▶ AIM OF THE EXERCISE:
Copy the data word for word, starting at the line that contains "The width and" and continuing through the end of the data. Leave out the pictures.

*** Opening of RECORDS SHOWN ***

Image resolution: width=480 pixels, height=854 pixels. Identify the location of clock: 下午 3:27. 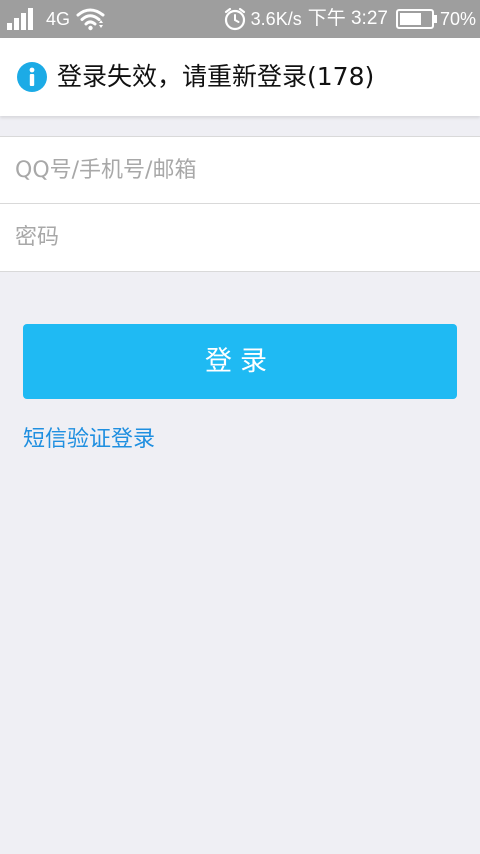
(348, 18).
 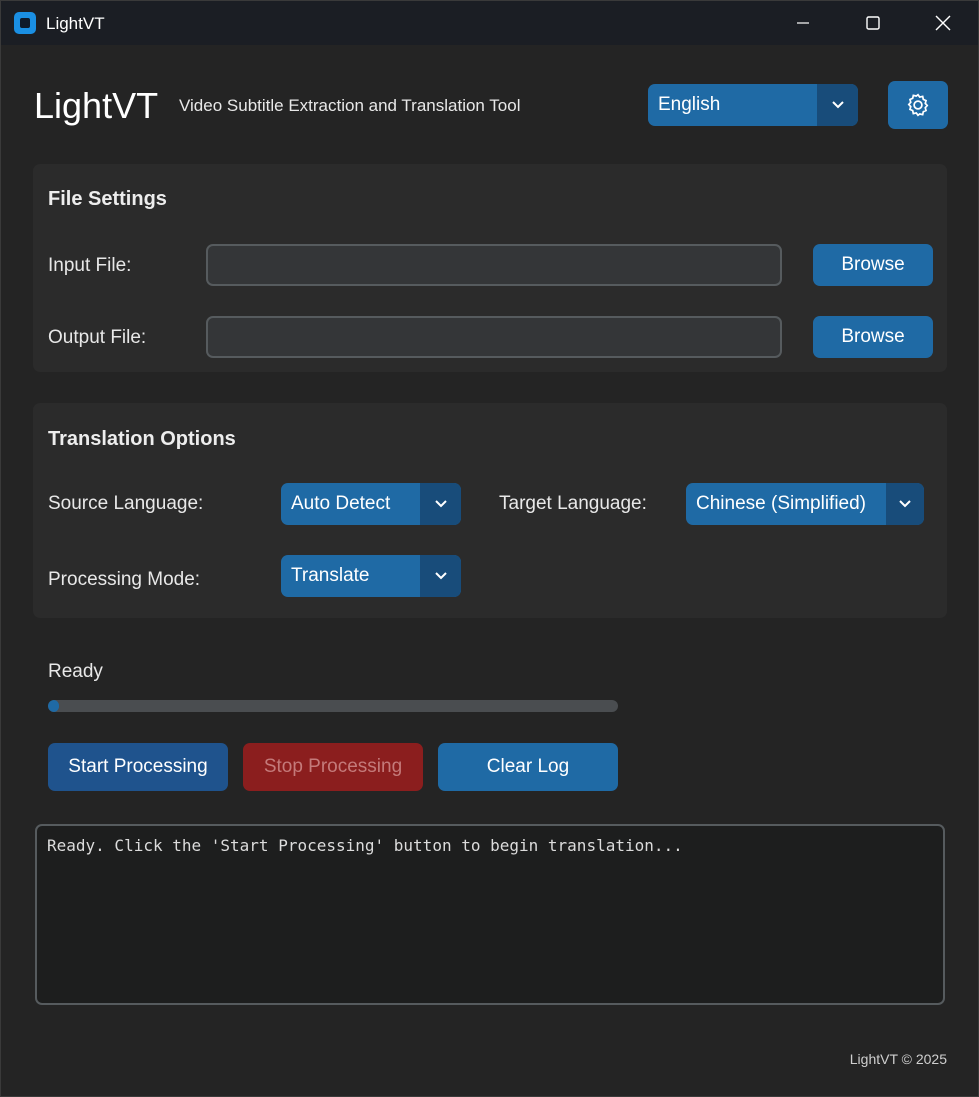 I want to click on brand-title: LightVT, so click(x=96, y=106).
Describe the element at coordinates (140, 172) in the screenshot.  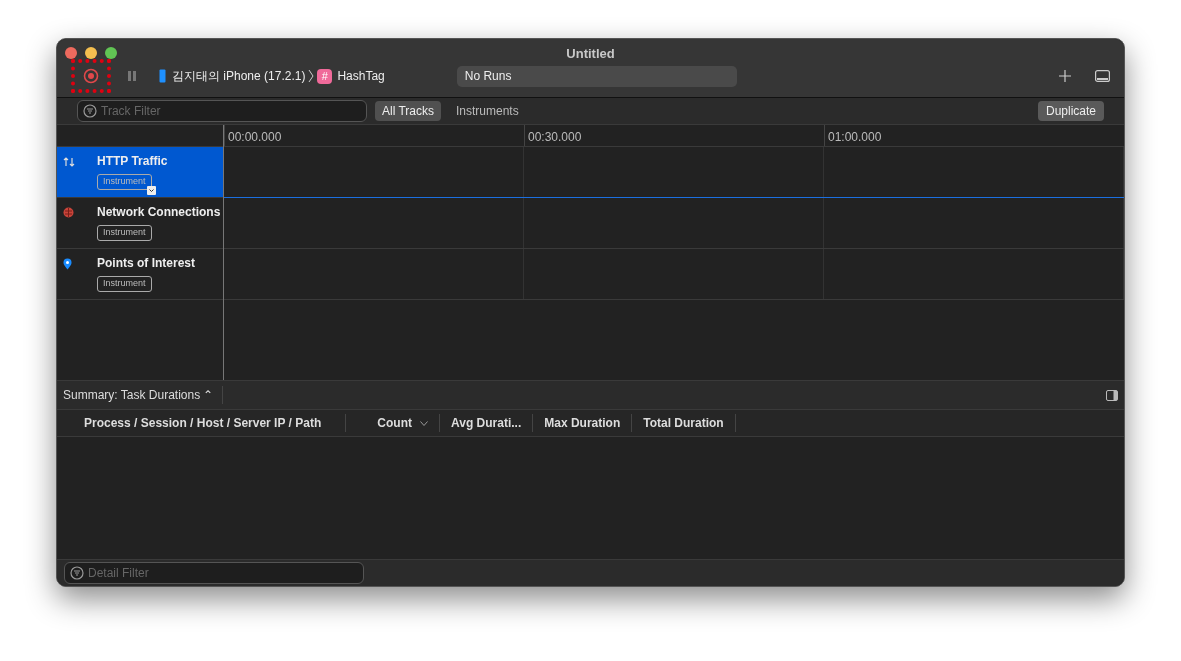
I see `track-row: HTTP Traffic Instrument` at that location.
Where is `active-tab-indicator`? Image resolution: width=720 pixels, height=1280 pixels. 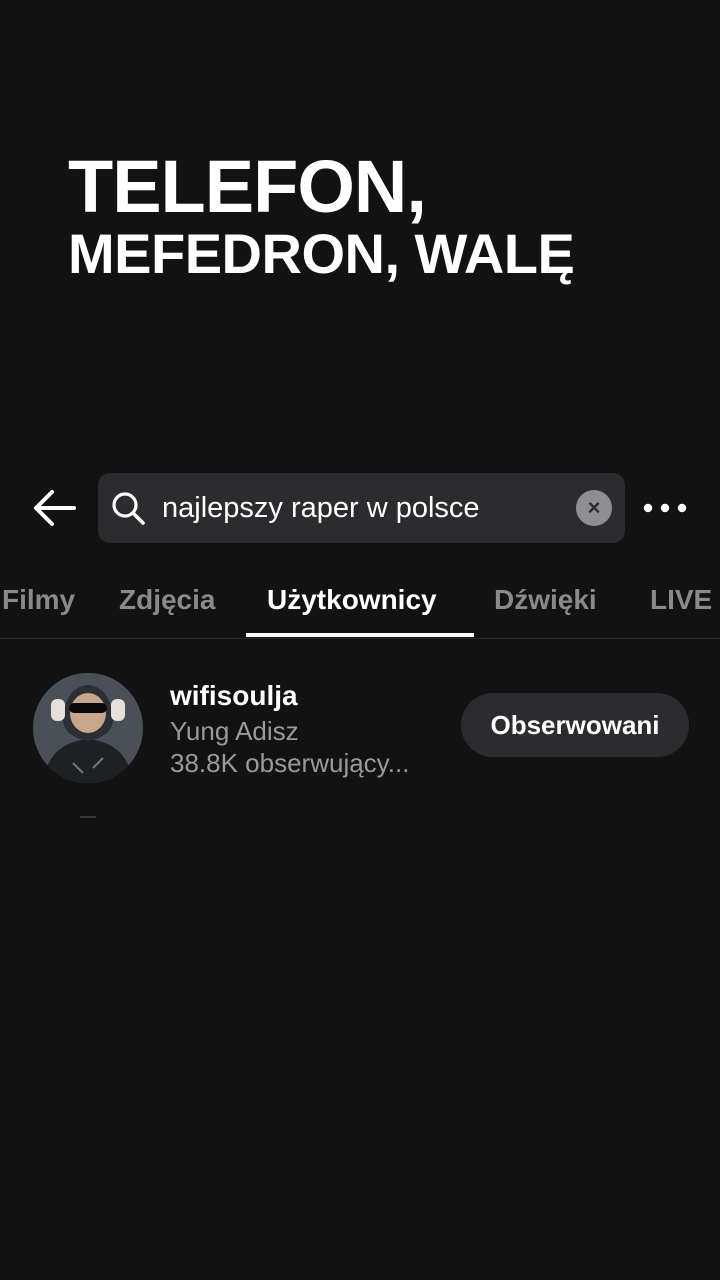 active-tab-indicator is located at coordinates (360, 635).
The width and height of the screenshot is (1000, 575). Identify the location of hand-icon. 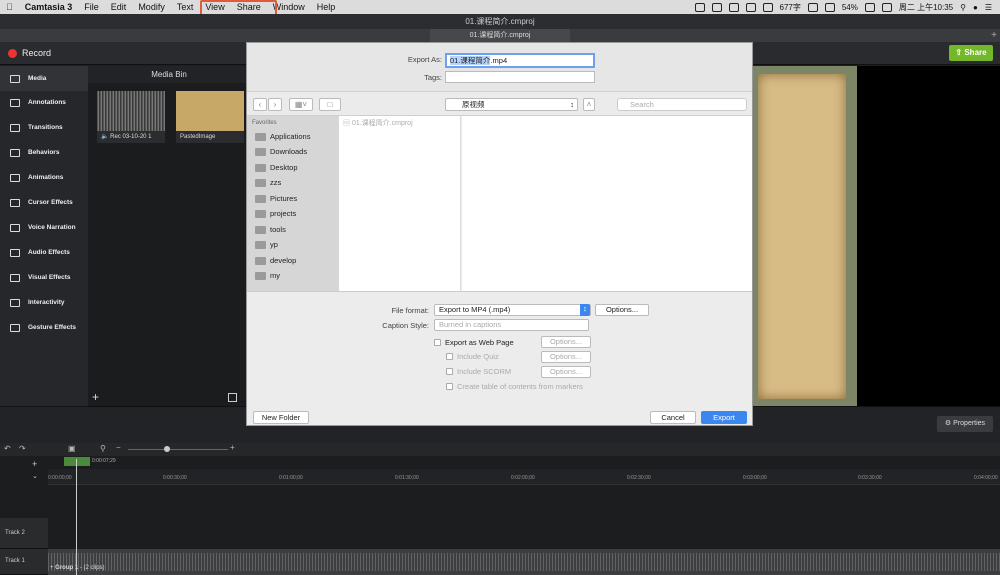
(15, 328).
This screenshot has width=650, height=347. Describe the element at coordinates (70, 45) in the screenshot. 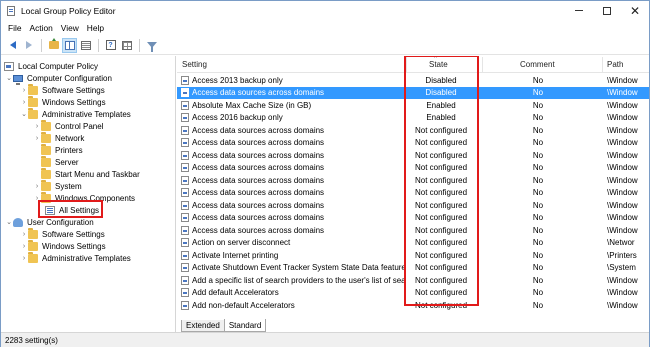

*** Close of RECORDS SHOWN ***

▶ SOLUTION FOR THIS TASK:
The width and height of the screenshot is (1000, 575). Identify the location of hand-icon. 
(15, 328).
This screenshot has width=650, height=347. Describe the element at coordinates (70, 45) in the screenshot. 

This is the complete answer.